Lucas Cranach the Elder, studio of - The Lamentation of Christ - image-1

Lot 2005 Dα

Lucas Cranach the Elder, studio of - The Lamentation of Christ

Auction 1221 - overview Cologne
20.05.2023, 11:00 - Old Masters
Estimate: 200.000 € - 250.000 €
Result: 453.600 € (incl. premium)

Lucas Cranach the Elder, studio of

The Lamentation of Christ

Oil on panel. 48.4 x 73.1 cm.
Signed upper right: Snake signet with folded wings.

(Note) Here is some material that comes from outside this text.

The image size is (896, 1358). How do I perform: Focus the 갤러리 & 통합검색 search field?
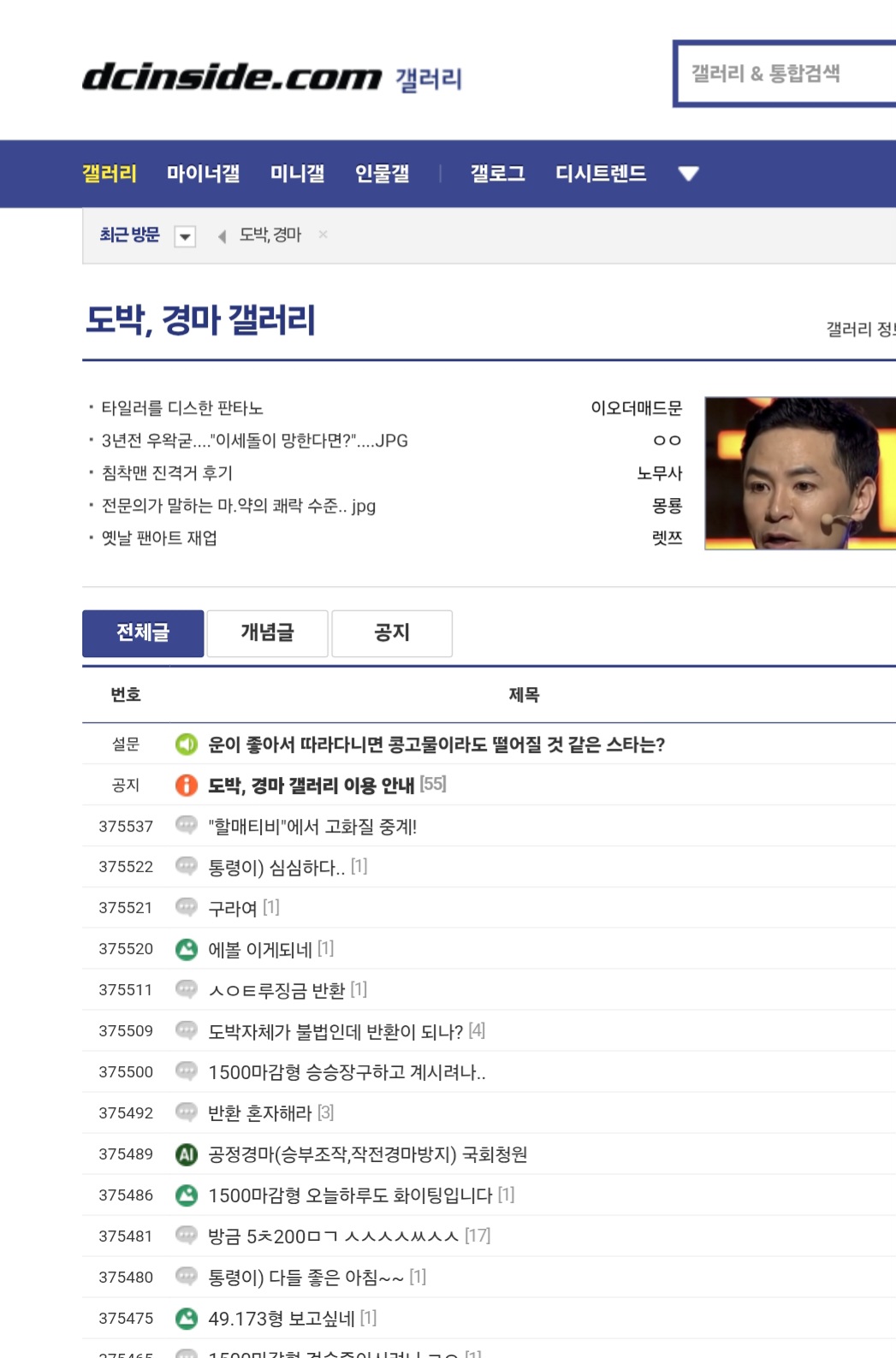[783, 74]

The body of Christ is shown laid on a white cloth. His upper body is supported by Saint John at the left edge of the picture. Mary Magdalene kneels in the centre and kisses Christ's left hand. Behind her, four weeping women with white veils mourn. In front of them and closest to Christ kneels Mary. On the right edge of the picture are Joseph of Arimathea and Nicodemus. The one holds the crown of thorns, the other a white cloth looped around Christ's limp legs.

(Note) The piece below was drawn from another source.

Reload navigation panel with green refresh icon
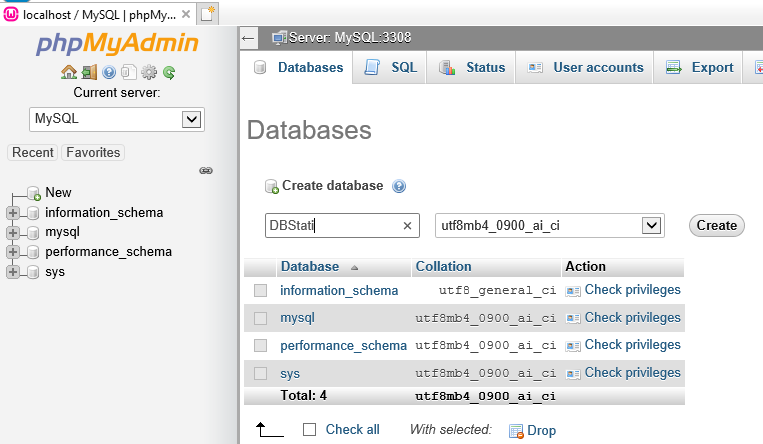Viewport: 763px width, 444px height. point(169,72)
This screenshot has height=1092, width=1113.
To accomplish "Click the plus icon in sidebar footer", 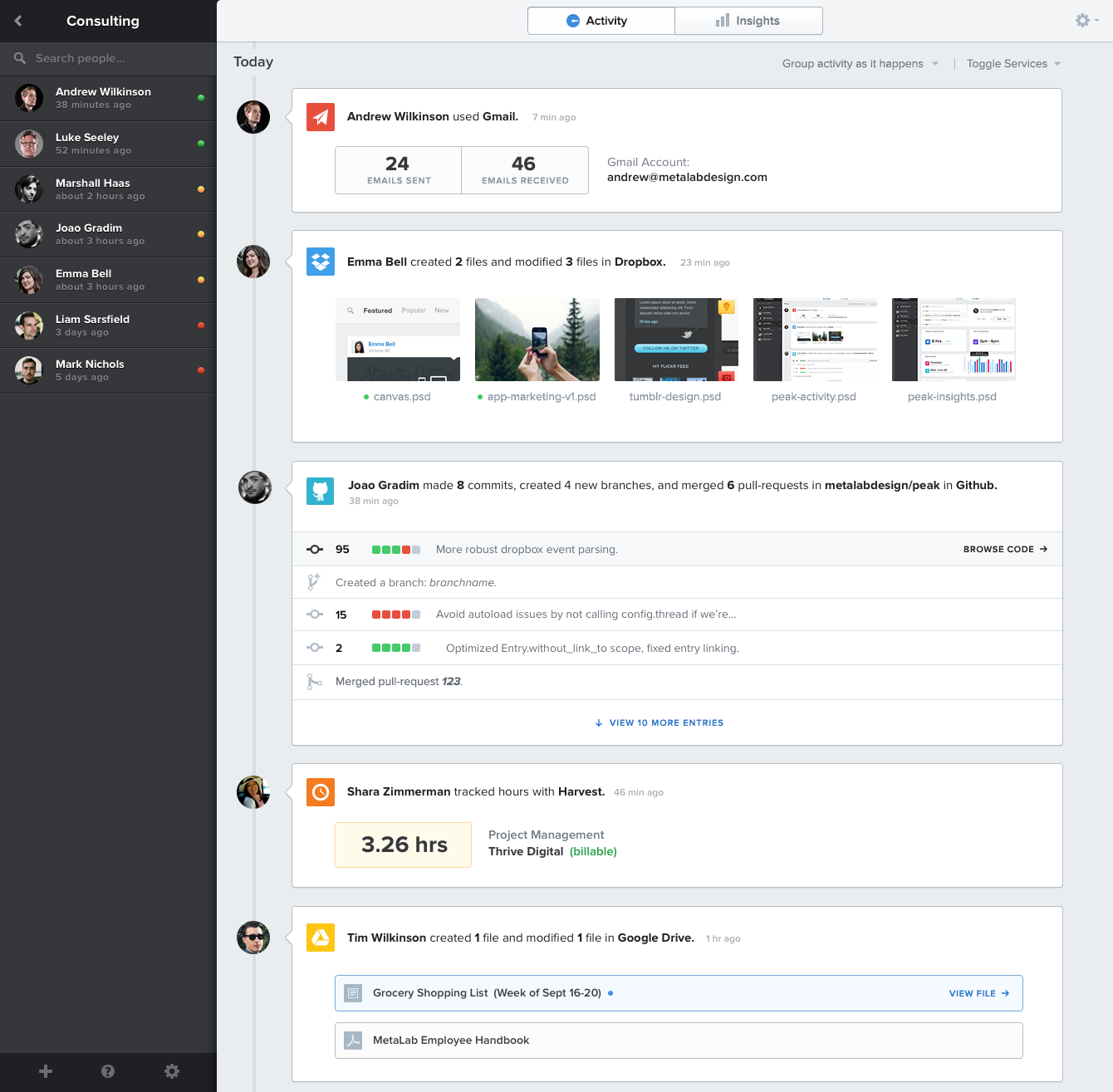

For more than three decades, Lucas Cranach the Elder's workshop and his workshop painted the Lamentation of Christ in numerous variations after leaving the Wittenberg workshop. According to Dr. Gunnar Heydenreich, about 15 paintings are still known today based on the woodcut from 1509 (research report CICS, Cologne, 31.03.2023).
This "Lamentation of Christ" was already sold by Lempertz in 2004 as a late work by the elder Cranach, created in collaboration with his son. Since then, the painting has been in private hands. When it was presented to the public for the first time in 1935 in the Diözesanmuseum in Cologne, the press celebrated Cranach's hitherto completely unknown work enthusiastically: "The painting overwhelms with the magnificent momentum of its composition as much as it delights with the subtle delicacy of its style (...) The work, newly discovered for the art world, can be sure of the astonished and admiring sympathy of art lovers (...)".
Dr Dieter Koepplin, who examined the "Beweinung" in Basel, emphasises the high quality of the painting. In a 1989 letter to the owner at the time, he considers the work to be "executed by his own hand by Lukas Cranach the Elder or (more likely) the Younger around 1550." (see also note in the Koepplin Archive). The brushwork is "fresh, often astonishingly carefree, expressive and sure." According to Koepplin, a distinction between the works of the father and the son for the time around 1550 is hardly possible with certainty.
A technological examination of the panel by Professor Gunnar Heydenreich, CICS, TH Cologne, carried out in March 2023, helped to clarify the question of attribution. "Essential features of the substrate and the ground, the underdrawing, the painting materials and the painting technique (...) correspond to characteristic practices in the Wittenberg workshop of Lucas Cranach the Elder between c. 1540 and 1550." This allows the conclusion that "this work was created around 1540 in the workshop of Lucas Cranach the Elder" (investigation report CICS, Cologne, 31.03.2023). According to the report, a collaboration by the younger Cranach can be ruled out on the basis of various criteria: the "modelling of the flesh", "the form of the signet", which differs "from that used by Cranach the Younger after 1553 and for which there are already some examples in paintings from the 1540s." The "outstanding quality" of the painting "does not, however, achieve the overall mastery with which Lucas Cranach the Elder realised, for example, the "Lamentation of Christ" (1538) in Boston and other works. It is possible that the painting was created with a division of labour." It can therefore be assumed that the workshop was involved, despite the high quality of the work. The painting is listed in the Cranach Digital Archive under the number PRIVATE_NONE-P271.

Provenance

Private collection, Rhineland. - Swiss private collection. - Auctioned by Lempertz Cologne, 22.05.1004, lot 1033. - Subsequently in private ownership, Estonia.

Exhibitions

Diocesan Museum, Cologne, 1935.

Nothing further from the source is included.